Credential stuffing. An attacker with a list of credentials tries each one against the login endpoint. Each individual attempt fails on its own credentials (no lockout against any single user), but the aggregate rate is far above legitimate traffic. The rate limiter on the login endpoint, keyed by source IP, drops the attack to a trickle.

Account-existence enumeration. An attacker probes the signup endpoint to find which usernames are taken. Each request might succeed (the username is unique) or fail (the username is taken), and the response leaks the information. The rate limiter caps the enumeration rate; combined with response-shaping (return the same shape for both cases), the attack becomes impractical.

Token-replay forwarding. An attacker who has captured a valid session cookie forwards it through many connections to evade fingerprint detection. Each request looks legitimate on its own; the aggregate volume is the giveaway. The rate limiter keyed by session id catches the pattern.

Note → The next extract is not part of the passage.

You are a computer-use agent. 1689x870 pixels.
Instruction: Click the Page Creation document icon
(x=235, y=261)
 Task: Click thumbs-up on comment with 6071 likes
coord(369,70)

Workload misbehaviour. A workload that for some reason has entered a tight loop calling the application's API. The authentication side validates the workload token on each request; the rate limiter catches the runaway pattern before it overwhelms the service.

The layer

RateLimitLayer is a Tower layer with a small configuration:

use axess::{RateLimitLayer, RateLimitConfig, KeyExtractor};
use std::time::Duration;

let layer = RateLimitLayer::new(
    RateLimitConfig::builder()
        .max_requests(10)
        .window(Duration::from_secs(60))
        .key(KeyExtractor::PeerIp)
        .build(),
);

The configuration says "no more than ten requests per minute, keyed by the peer IP." The layer counts requests against each distinct peer IP; when a key has hit the limit within the window, subsequent requests get a 429 (Too Many Requests) with a Retry-After header.

The window is a sliding token bucket. The math: each key has a bucket of max_requests tokens; each request consumes one; tokens regenerate at a rate of max_requests per window. A burst of more than max_requests requests within a short interval consumes all the tokens; subsequent requests are rejected until enough tokens have regenerated.

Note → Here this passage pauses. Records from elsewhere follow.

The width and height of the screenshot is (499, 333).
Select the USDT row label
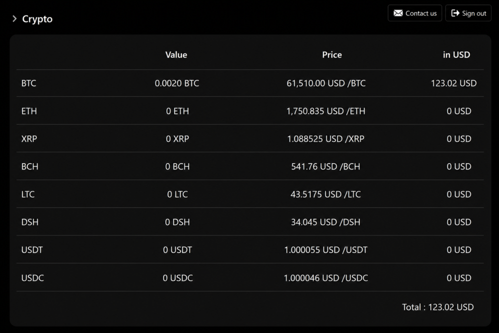pos(32,250)
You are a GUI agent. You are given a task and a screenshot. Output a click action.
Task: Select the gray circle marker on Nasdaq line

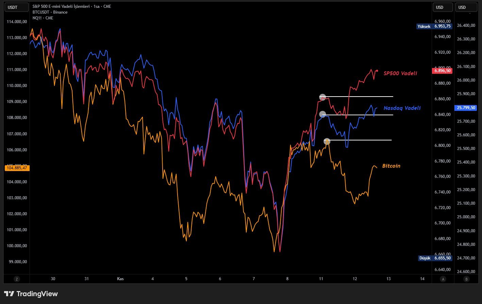click(x=322, y=114)
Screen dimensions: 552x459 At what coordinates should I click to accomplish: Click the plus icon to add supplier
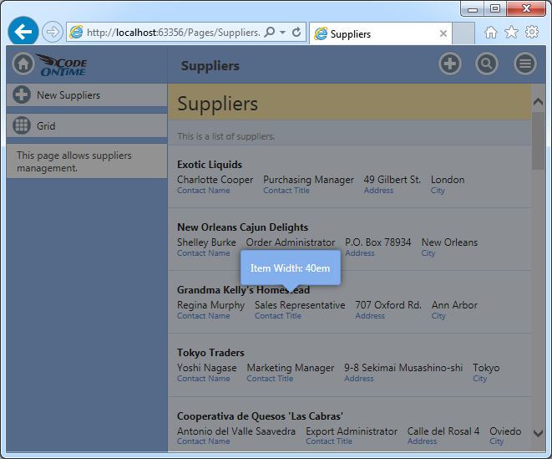tap(450, 64)
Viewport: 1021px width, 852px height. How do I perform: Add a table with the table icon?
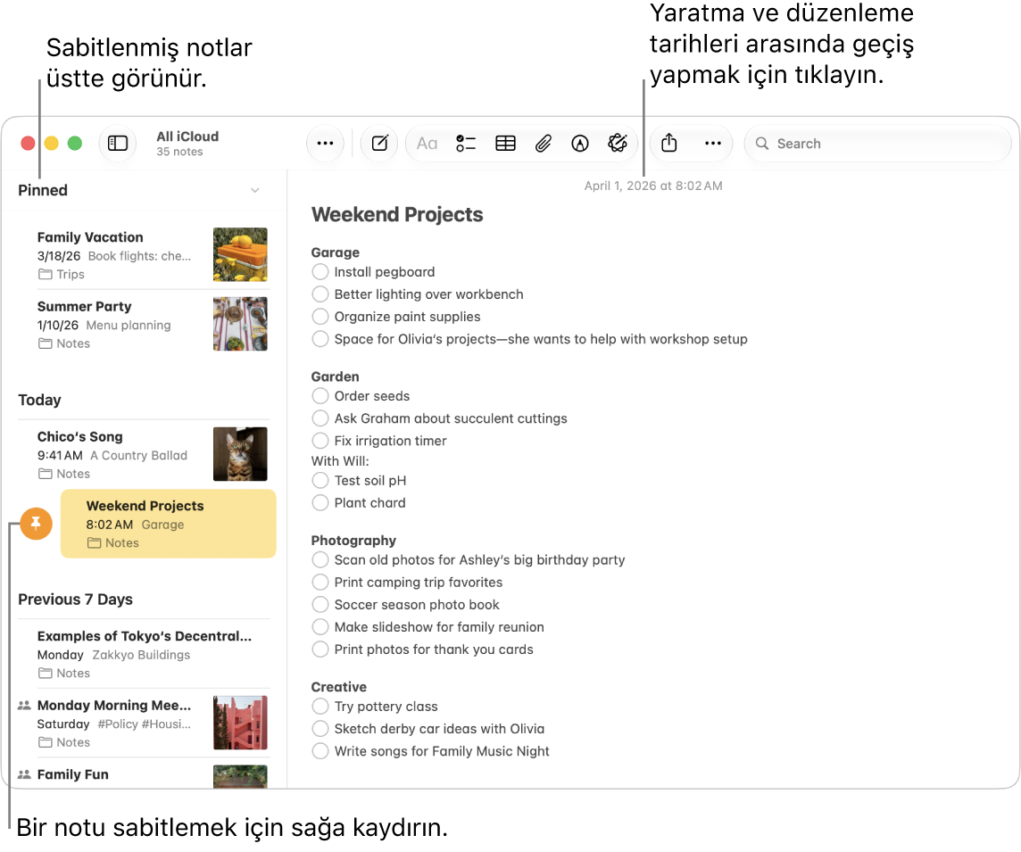point(505,144)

The state of the buckets lives in memory by default (BucketStore::InMemory). For multi-instance deployments where the same caller can reach any instance, the rate limit needs to be aggregated across instances; BucketStore::Valkey { client } shifts the state to a shared Valkey instance.

Key extraction

The key is what the rate limiter counts against. The KeyExtractor enum carries the choices:

pub enum KeyExtractor {
    PeerIp,                              // request source IP (read through trusted-proxy)
    SessionId,                           // present session id
    UserId,                              // authenticated user
    TenantId,                            // authenticated tenant
    WorkloadId,                          // authenticated workload
    Custom(Arc<dyn KeyExtractorFn>),     // application-supplied
    Composite(Vec<KeyExtractor>),        // multi-key (one bucket per combination)
}

The choice of key determines which attack the limiter catches. PeerIp catches single-source attacks; SessionId catches session-replay attacks; UserId catches per-user runaway loops; TenantId catches per-tenant runaway (which can be a noisy neighbour rather than an attack).

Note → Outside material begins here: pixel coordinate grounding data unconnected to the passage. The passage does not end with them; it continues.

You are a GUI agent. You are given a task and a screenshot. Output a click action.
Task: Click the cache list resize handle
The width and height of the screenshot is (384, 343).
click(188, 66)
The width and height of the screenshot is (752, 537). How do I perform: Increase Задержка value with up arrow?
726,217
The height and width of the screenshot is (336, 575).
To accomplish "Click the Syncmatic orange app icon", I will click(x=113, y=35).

The Composite choice creates one bucket per combination of the named keys. A rate limit keyed by (PeerIp, UserId) lets a single legitimate user from one IP do their normal work while catching a single attacker IP that is rotating through many users (the composite key is unique per (ip, user) pair, so the attacker exhausts each pair's bucket once per user, but the total request rate stays bounded).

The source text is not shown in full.